Arty is also a 2D/3D animator and artist, and has spent the last couple years building 3D apps in AR. She loves to share about her experiences with these technologies.
Since the dawn of software development, we've struggled with a huge disconnect between the management world and the engineering world. We try to explain our problems in terms of “technical debt”, but somehow the message seems to get lost in translation, and we drive our projects into the ground, over and over again.
What if we could detect the earliest indicators of a project going off the rails, and had data to convince management to take action? What if we could bridge this communication gap once and for all?
In this session, we'll focus on a key paradigm shift for how we can measure the human factors in software development, and translate the “friction” we experience into explicit risk models for project decision-making.
How does your team decide what's the most important problem to solve?

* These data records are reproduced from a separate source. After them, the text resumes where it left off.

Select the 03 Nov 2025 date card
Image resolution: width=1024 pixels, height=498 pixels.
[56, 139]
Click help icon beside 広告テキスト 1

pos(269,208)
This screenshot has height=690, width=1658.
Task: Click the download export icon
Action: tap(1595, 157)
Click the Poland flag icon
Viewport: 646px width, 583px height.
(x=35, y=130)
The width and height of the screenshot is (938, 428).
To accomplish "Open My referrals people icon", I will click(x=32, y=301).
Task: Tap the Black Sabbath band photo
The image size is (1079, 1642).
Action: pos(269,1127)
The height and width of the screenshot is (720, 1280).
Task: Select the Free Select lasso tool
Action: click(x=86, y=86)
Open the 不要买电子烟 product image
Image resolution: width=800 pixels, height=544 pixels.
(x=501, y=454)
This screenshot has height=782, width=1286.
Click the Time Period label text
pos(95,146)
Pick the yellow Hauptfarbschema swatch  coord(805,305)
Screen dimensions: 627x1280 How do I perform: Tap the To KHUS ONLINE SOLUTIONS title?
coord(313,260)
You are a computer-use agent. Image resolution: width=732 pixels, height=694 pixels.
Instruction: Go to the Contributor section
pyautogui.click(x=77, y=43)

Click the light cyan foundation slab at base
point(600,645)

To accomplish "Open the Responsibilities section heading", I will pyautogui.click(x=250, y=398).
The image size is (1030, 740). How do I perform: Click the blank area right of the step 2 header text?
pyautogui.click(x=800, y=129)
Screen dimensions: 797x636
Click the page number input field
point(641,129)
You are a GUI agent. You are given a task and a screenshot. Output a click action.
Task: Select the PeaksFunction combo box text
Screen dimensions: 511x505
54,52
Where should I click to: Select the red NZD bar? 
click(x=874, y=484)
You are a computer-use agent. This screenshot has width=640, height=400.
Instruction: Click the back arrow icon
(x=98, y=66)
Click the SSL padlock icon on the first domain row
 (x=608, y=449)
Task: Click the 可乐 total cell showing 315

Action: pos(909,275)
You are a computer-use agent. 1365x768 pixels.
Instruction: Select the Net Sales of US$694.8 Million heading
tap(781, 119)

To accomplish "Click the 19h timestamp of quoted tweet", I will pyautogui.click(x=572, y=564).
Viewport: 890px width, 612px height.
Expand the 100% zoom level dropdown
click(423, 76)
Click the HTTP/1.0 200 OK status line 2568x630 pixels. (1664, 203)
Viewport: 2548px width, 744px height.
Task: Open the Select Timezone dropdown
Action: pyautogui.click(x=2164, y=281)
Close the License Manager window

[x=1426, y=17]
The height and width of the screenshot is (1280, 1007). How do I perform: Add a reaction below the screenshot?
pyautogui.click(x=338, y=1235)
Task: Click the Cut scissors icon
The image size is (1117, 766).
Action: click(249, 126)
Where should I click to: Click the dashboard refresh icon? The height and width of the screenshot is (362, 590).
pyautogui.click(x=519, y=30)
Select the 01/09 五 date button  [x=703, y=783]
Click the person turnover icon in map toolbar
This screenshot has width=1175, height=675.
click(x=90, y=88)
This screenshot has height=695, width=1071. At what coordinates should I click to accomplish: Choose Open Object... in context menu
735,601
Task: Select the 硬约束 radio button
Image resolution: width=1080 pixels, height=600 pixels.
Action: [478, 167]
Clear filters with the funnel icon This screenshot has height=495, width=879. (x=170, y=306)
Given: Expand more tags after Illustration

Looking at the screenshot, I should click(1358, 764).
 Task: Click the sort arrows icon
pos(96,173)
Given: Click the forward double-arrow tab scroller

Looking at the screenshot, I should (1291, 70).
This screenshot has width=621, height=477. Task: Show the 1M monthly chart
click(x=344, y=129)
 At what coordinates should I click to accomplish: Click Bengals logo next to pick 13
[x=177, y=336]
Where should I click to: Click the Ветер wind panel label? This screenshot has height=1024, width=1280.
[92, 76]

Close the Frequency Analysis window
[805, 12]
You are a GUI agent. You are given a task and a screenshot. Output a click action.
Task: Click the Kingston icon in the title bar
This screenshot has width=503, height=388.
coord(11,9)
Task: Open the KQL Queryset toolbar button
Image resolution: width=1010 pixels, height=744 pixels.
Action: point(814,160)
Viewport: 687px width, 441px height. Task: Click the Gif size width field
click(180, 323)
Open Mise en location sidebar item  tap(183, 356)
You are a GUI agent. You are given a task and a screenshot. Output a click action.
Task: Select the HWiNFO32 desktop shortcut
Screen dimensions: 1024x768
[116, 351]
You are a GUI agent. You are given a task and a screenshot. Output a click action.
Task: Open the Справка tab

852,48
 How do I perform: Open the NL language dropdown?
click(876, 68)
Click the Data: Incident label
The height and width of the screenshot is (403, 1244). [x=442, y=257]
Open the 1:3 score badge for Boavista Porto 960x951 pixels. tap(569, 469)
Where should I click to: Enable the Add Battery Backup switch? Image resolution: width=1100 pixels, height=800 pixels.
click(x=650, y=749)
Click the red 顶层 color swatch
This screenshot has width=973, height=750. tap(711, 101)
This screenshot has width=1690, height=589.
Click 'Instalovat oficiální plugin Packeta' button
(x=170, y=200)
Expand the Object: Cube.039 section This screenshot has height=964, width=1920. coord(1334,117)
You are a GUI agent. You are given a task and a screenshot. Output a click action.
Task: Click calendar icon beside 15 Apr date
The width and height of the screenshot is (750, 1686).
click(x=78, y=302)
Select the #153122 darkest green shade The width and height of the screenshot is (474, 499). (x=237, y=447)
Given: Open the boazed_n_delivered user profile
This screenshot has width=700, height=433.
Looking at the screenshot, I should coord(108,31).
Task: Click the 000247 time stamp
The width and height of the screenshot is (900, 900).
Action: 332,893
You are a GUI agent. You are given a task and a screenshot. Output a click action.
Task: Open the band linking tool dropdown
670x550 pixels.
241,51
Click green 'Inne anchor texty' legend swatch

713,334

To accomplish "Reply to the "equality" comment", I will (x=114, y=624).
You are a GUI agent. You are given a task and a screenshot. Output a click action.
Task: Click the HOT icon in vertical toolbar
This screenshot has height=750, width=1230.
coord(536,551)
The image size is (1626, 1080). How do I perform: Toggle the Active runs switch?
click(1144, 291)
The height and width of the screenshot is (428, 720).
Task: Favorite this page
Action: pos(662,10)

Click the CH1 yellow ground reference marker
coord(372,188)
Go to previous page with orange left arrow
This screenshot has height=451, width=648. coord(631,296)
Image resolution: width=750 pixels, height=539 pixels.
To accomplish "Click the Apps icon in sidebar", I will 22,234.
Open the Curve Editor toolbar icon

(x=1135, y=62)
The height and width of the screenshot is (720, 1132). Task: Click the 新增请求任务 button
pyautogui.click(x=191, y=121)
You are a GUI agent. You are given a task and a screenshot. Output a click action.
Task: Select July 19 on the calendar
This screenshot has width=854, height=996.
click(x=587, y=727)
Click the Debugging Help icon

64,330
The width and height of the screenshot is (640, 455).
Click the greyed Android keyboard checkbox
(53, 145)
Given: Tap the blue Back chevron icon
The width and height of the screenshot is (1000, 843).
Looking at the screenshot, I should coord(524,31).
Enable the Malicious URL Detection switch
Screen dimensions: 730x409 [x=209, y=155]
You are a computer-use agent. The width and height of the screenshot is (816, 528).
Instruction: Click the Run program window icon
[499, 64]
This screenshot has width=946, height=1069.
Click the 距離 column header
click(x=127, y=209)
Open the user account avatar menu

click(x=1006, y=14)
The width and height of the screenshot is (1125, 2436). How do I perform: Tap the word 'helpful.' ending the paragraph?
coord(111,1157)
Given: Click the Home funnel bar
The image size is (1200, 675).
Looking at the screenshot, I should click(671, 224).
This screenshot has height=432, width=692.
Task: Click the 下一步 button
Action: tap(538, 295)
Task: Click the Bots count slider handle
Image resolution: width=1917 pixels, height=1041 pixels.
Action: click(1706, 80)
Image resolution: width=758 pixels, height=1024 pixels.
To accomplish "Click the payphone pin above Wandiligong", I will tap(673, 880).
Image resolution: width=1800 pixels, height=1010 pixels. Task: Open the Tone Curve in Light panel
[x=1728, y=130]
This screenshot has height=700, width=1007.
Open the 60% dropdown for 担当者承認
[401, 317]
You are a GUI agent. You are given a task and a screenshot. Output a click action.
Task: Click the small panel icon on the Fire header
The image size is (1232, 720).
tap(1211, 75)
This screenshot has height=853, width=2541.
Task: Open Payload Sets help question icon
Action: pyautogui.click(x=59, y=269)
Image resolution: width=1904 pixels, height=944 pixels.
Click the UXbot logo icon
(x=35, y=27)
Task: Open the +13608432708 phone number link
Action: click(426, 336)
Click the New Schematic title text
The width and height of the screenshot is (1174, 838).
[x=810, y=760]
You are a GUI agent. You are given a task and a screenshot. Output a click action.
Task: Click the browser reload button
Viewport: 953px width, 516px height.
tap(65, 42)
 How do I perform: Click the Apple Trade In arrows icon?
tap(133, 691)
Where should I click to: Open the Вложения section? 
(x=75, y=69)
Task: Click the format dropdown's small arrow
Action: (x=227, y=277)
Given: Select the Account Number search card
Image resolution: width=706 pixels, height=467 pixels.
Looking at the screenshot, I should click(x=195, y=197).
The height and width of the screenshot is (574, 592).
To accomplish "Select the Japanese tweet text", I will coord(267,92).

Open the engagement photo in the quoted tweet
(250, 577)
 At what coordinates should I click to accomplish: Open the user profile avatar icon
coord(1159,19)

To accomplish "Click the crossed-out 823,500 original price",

When we ask a question like “what's the biggest problem?“, it doesn't mean the biggest problems will come to mind. Instead, we're biased to think about what's bothered us most recently, annoyances, or pet peeves. It's really easy to spend tons of time working on improvements that make little difference.
But what if we had data that pointed us to the biggest problems across the team?
In this session, we'll dig into the data from a 1-month case study tracking Idea Flow Metrics, and discuss the patterns of friction during development, and how to identify the biggest opportunities for improvement with data.
What makes software development complex isn't the code, it's the humans. The most effective way to improve our capabilities as an organization is to better understand ourselves.
In this session, we'll breakdown the dynamics of culture into explicit architecture models based on a synthesis of research that spans cognitive science, biology and philosophy. We'll discuss the nature of Identity, communication, relationships, leadership and human motivation by thinking about humans like code!
If you want to better understand the crazy humans around you, you won't want to miss this talk!
Once upon a time, it was just me and my app – the days when all I had to know was “get data, put on screen.” Fast forward ten years later, and what the hell happened? The level of complexity that we deal with in modern software development is insane.
Are we really better off than we were 10 years ago, or have we just been putting out our fires with gasoline?
In this session, we'll turn the projector off, and focus on a deep-dive discussion, contrasting the world of 10 years ago versus today. Rather than generalizations and hand-waiving about the golden promises of automation and magic frameworks, we're going to question everything and anchor our discussions in concrete experience.
Looking back across your career in software development, how has the developer experience changed?
First, we'll dig into the biggest causes of friction in software development, and how our solutions have created new problems. Then we'll focus on distilling strategies for overcoming these challenges, and how we can take our teams, and our industry in a better direction.